Blick in die Zukunft

von Redaktion

THOMAS JENSEN

„Und wann die Matten bereit liegen und wann die Sunn’ scheint, dann hob i alles Glück in mir vereint“, hat Wolfgang Ambros 1976 nicht gesungen. Hätte auch komisch geklungen. Skifahren und Wintersport allgemein gehören in den Schnee, Matten in die Turnhalle. Soweit die emotionale Betrachtung. Es geht dabei um Postkartenvorstellungen, Stimmung und Lebensgefühl.

Logisch betrachtet schmilzt jedoch die Verbindung des Sports zur weißen Pracht. Kunstschnee kostet, und zwar nicht nur Geld, sondern auch Energie und Wasser. Wie pragmatisch die Skispringerinnen und Skispringer den Weltcup auf Matten annehmen, ist daher vorbildlich.

Auch wenn zur Wahrheit gehört, dass der frühe Termin für den Saisonstart und die daraus resultierende Austragung auf Matten ursprünglich nicht als Zeichen für die Zukunftsfähigkeit des Sports gedacht war. Stattdessen ging es darum, den Auftakt nicht während der Fußball-WM zu haben und so Aufmerksamkeit zu verlieren. Außerdem fällt den Skispringern der Umstieg auf den unromantischen Untergrund wohl leichter. Sie kennen die Matten aus dem Sommer-Training, der jährlich ausgetragene Grand-Prix im Sommer hat schon Tradition.

Für den Rest der Saison dürfte sich die Disziplin wieder auf Schnee und Kunstschnee bewegen, wie auch die restlichen Wintersportarten. Wie lange sich der alljährliche Aufwand noch trägt, weiße Pisten und Strecken zu produzieren, wenn die steigende Erderwärmung die Schneehoffnungen aller Winterkinder immer häufiger verhindert?

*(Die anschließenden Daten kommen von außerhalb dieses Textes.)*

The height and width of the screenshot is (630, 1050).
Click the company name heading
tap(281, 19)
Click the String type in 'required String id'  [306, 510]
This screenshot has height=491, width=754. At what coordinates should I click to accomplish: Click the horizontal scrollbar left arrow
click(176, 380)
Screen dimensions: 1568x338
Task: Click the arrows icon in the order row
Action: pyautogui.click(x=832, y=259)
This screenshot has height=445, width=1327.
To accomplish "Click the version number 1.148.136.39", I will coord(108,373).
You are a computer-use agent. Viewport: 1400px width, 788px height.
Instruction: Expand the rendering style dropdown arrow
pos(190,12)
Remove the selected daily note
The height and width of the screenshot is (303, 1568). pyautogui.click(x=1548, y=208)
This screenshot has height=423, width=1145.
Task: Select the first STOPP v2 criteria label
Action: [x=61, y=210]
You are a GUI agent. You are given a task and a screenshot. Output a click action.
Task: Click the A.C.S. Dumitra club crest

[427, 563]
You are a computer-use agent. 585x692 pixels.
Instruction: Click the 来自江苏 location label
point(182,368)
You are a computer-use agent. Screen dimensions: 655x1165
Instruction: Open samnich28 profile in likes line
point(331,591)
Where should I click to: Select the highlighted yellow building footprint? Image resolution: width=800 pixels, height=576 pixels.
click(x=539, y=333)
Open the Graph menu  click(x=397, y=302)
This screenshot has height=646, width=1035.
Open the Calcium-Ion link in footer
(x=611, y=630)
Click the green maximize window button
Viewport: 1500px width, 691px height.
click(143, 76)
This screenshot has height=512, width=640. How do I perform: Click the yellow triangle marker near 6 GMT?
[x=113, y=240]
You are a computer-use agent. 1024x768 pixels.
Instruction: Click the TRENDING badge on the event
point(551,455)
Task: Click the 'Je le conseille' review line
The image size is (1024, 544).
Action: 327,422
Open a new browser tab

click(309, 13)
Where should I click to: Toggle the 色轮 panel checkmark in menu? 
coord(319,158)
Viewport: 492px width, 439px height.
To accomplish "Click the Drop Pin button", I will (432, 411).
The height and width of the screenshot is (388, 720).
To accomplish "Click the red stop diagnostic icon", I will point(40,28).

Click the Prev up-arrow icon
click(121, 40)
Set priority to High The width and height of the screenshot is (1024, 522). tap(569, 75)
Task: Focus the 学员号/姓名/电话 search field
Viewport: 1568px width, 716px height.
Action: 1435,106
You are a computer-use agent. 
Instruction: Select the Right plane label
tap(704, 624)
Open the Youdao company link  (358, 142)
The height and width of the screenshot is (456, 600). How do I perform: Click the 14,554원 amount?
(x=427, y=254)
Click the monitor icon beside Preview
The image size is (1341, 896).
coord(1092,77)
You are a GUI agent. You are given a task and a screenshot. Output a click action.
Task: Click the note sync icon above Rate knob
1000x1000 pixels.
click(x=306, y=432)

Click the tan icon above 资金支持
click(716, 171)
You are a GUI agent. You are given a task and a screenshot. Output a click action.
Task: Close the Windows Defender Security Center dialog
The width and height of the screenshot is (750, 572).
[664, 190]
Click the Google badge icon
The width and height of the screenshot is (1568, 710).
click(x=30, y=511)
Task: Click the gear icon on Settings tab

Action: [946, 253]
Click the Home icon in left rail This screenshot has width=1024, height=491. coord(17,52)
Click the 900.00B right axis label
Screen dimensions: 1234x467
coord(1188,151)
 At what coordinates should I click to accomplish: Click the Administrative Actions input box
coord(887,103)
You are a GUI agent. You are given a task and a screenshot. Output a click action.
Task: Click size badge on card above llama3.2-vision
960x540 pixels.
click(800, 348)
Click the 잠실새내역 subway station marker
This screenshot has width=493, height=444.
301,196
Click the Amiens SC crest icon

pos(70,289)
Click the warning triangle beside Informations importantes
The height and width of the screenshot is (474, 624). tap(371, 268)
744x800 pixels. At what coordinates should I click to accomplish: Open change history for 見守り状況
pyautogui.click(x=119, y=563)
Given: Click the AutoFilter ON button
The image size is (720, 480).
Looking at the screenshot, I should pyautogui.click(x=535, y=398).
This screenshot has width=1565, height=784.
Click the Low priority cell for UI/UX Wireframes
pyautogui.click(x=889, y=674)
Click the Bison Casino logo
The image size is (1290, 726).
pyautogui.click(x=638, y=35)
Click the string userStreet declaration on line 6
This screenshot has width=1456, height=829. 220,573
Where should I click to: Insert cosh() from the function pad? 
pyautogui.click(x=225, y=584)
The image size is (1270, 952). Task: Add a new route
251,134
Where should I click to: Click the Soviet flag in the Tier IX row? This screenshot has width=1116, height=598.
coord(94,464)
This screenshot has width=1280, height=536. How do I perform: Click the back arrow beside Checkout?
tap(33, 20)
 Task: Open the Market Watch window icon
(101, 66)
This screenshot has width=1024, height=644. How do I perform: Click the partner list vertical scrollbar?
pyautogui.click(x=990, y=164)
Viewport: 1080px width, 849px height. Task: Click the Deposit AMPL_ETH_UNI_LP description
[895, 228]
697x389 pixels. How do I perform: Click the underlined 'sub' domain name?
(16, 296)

Eine Frage, die nicht nur den Leistungssport betrifft, sondern auch die Masse an Freizeitsportlern, die es in die Berge zieht. Der kommende Winter könnte bei allen aktuellen Krisen erste Antworten geben.

Biathlon und Langlauf etwa sind dank Rollen ja auch in Zeiten ohne Schnee möglich. Skifahrer und Snowboarder haben es da schwerer, aber auch für sie gäbe es Matten, die auf Hängen ausgelegt werden könnten.

Klingt unromantisch? Könnte in den nächsten Jahrzehnten aber real werden und wäre ehrlicher, als einen Winter zu fälschen. Denn das Leiwandste, an dem das Herz hängt, sollte der Sport sein – und nicht der Kunstschnee.